Theoretical Statistics and Mathematics Unit

Seminar and Colloquium of the week


Title : Limit shapes for groves
Speaker : Terrence George (Brown Univ)
Time : July 23, 2018 (Monday), 02:00 PM
Venue : Auditorium
Abstract : A grove is a spanning forest of a triangular portion of the triangular lattice with a prescribed boundary connectivity. A large random grove exhibits a limit shape i.e. there is a non-random algebraic curve outside which the grove is "frozen". TK Petersen and D Speyer proved that for the uniform measure on groves, the curve is the inscribed circle. I will talk about extensions of their results to probability measures on groves that are periodic in appropriate coordinates. These measures give interesting algebraic curves with higher genus and cusp singularities as limit shapes, as well as new "gaseous" phases.

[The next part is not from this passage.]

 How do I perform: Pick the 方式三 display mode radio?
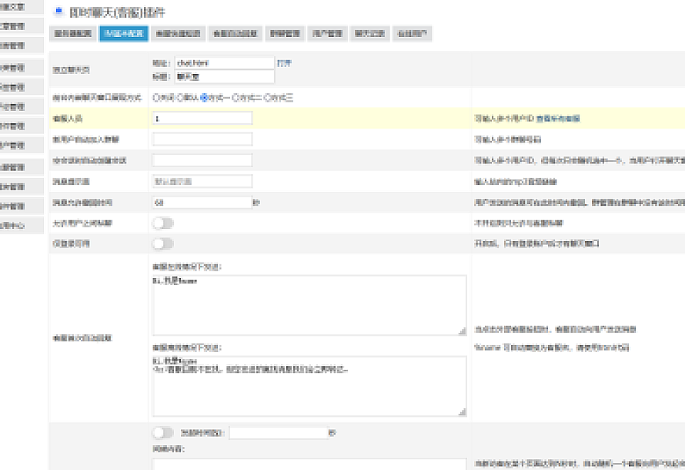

Title : A hitting question for stochastic flows
Speaker : Carl Mueller (Univ Rochester)
Time : July 23, 2018 (Monday), 03:15 PM
Venue : Auditorium
Abstract : This is joint work with Jong Jun Lee and Eyal Neuman, in response to a question mentioned to me by Alesey Kuznetsov. Hitting questions play a central role in the theory of Markov processes. For example, it is well known that Brownian motion hits points in one dimension, but not in higher dimensions. For a general Markov process, we can determine whether the process hits a given set in terms of potential theory. However, for high-dimensional or infinite-dimensional processes, the potential theory becomes intractible, and we must fall back on less precise methods such as covering arguments. We study a stochastic flow in $\mathbf{R}^n$ driven by a single Brownian motion, and with an outward drift in the radial direction. Consider the image of an open set which is a positive distance from the origin. We find reasonably sharp conditions on the drift for which the image of this set can or cannot hit the origin, respectively.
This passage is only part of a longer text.